_Passage:_
BERGEN, N.J. -- Forget about security guards dumping out your purse on a desk. The next era of railroad security might mean stepping into a hexagonal portal, where millimeter waves hitting your body help create a digital image that alerts authorities to hidden weapons and explosives.

The devices, which will be active for two weeks at Exchange Place starting Thursday, will not seriously slow down passengers and pose no threat to personal privacy or health risk, officials said. During peak times, riders will be randomly selected for screening. At other hours, all riders will be screened.

"This is an effort to get at explosives," said Douglas Bauer, acting program executive for the Department of Homeland Security's science and technology office.

The exhibition of two machines Tuesday took place less than a week after local and federal authorities detailed a Lebanese suspect's plot to bomb PATH train tunnels under the Hudson River. Earlier in the day, bombs exploded on commuter trains in Bombay, India, killing at least 190 people.

The machines unveiled Tuesday do not create an actual photograph of the object, as an X-ray machine would, but create a grainy image that informs authorities of a dense object hidden under clothing. Millimeter waves are used in technology ranging from cellphones to radar systems.

If the machines pick up a threat, a person would be further screened with a handheld metal detector, officials said.

Stored items from a collection:
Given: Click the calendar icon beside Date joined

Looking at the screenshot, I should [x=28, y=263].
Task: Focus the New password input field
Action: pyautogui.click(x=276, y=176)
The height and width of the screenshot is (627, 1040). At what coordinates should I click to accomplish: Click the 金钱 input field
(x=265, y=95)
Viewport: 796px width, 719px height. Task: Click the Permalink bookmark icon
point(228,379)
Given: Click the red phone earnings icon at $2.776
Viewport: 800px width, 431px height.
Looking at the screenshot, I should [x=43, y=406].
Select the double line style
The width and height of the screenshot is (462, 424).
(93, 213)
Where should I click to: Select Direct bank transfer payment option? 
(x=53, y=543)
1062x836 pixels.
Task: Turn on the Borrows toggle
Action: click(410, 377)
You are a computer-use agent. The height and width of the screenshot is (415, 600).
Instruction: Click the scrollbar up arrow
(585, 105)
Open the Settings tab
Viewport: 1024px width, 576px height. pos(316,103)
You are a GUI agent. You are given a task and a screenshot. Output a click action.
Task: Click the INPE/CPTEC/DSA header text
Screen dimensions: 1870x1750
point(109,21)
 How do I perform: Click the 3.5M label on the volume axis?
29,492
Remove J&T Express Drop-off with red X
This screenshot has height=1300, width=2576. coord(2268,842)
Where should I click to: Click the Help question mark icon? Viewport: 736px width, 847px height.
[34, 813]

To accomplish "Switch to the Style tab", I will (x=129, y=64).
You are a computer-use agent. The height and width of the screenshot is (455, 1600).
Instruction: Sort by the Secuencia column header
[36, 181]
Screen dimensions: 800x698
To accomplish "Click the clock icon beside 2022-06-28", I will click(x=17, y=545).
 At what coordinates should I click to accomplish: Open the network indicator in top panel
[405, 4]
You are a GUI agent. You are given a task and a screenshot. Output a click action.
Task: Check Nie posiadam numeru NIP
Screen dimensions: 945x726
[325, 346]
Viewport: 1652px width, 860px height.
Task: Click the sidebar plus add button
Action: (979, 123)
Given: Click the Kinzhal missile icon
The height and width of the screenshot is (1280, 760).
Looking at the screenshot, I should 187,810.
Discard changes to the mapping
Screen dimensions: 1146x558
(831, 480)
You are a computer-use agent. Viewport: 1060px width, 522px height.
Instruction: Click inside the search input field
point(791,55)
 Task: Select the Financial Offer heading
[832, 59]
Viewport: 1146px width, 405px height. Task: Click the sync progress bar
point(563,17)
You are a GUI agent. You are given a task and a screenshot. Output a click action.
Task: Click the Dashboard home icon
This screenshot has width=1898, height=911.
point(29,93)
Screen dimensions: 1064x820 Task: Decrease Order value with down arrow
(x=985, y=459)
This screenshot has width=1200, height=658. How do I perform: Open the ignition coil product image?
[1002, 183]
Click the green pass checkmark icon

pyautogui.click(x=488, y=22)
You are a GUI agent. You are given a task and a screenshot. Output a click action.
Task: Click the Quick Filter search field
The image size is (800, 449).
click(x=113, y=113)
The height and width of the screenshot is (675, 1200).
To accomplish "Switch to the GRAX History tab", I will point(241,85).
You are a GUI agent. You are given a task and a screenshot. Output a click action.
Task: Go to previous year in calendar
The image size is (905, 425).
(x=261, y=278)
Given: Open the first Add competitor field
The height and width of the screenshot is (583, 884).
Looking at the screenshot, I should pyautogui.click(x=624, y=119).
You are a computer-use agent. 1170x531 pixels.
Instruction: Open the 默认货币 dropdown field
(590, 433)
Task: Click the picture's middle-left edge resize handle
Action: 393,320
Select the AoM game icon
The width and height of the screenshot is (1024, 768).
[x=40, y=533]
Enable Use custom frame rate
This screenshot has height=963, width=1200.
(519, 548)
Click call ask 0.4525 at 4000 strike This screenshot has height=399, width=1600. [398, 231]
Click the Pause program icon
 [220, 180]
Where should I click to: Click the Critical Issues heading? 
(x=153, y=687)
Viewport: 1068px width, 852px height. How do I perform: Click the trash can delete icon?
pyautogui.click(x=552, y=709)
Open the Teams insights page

_Exercises to complete:_
- A) Retype the rail screening article from "The devices, which" to "and technology office.".
- B) Summarize the rail screening article in two sentences.
- C) Carry on the rail screening article from where it stops.
This material comes from a separate source.

_Answers in order:_
- A)
The devices, which will be active for two weeks at Exchange Place starting Thursday, will not seriously slow down passengers and pose no threat to personal privacy or health risk, officials said. During peak times, riders will be randomly selected for screening. At other hours, all riders will be screened.

"This is an effort to get at explosives," said Douglas Bauer, acting program executive for the Department of Homeland Security's science and technology office.

- B) Two machines were shown off Tuesday that use millimeter waves to make a grainy image of dense objects hidden under clothing, alerting authorities to concealed weapons and explosives. They will be active at Exchange Place for two weeks, randomly screening riders at peak times and all riders at other hours, and anyone flagged would be checked further with a handheld metal detector.

- C)
One machine, the BIS-WDS Prime, screens a person's front and back with two devices that look like large speakers. A blue image of the body is projected on a computer screen.
But any unusual, dense shapes – such as a backpack under clothing – would show up as a dark spot visible to analysts.

"You might pick up the shape of something that looks like drugs, that looks like a gun, or that looks like that could be a suicide vest," Bauer said.

The images are "not high enough resolution to be revealing in any fashion," said Eric Varley, technical leader for the Department of Energy's Sandia National Laboratories in New Mexico.

The machine permits authorities to screen up to 720 passengers per hour, according to Brijot Imaging Systems of Orlando, the manufacturer.

The company is promoting the device for mass transit applications "such as the recently uncovered terrorist plot targeting New York and New Jersey's PATH transit line."

Anthony R. Coscia, the chairman of the Port Authority of New York and New Jersey, said he was not fond of using news of the plot to promote a product. But he noted his belief that private-sector technology will provide the long-term answer for security.

"You want to encourage innovation," Coscia said. "On the other hand, it's troubling that people turn it into a profit-making operation."

A second machine, called ProVision, is a portal that a person enters to be screened. The machine transmits a red image of the body to a computer screen. Any unusual shapes appear white.

ProVision, made by L3 Communications of New York, processes the image in only a few seconds, officials said Tuesday. The company's Web site says the portals are used by the military in Iraq's Green Zone.

The two-week program, which will cost taxpayers $5 million, is the second phase of the department's rail security project. There is no timetable to permanently install the devices being used in the test. The first phase, in February, used X-ray machines and metal detectors.

Coscia said he was pleased that federal authorities have paid attention to rail security and partnered with the Port Authority, which owns the PATH system.

"This is not going to end anytime soon," he said of rail security efforts. "We will all be looking at different ways to find a needle in a haystack."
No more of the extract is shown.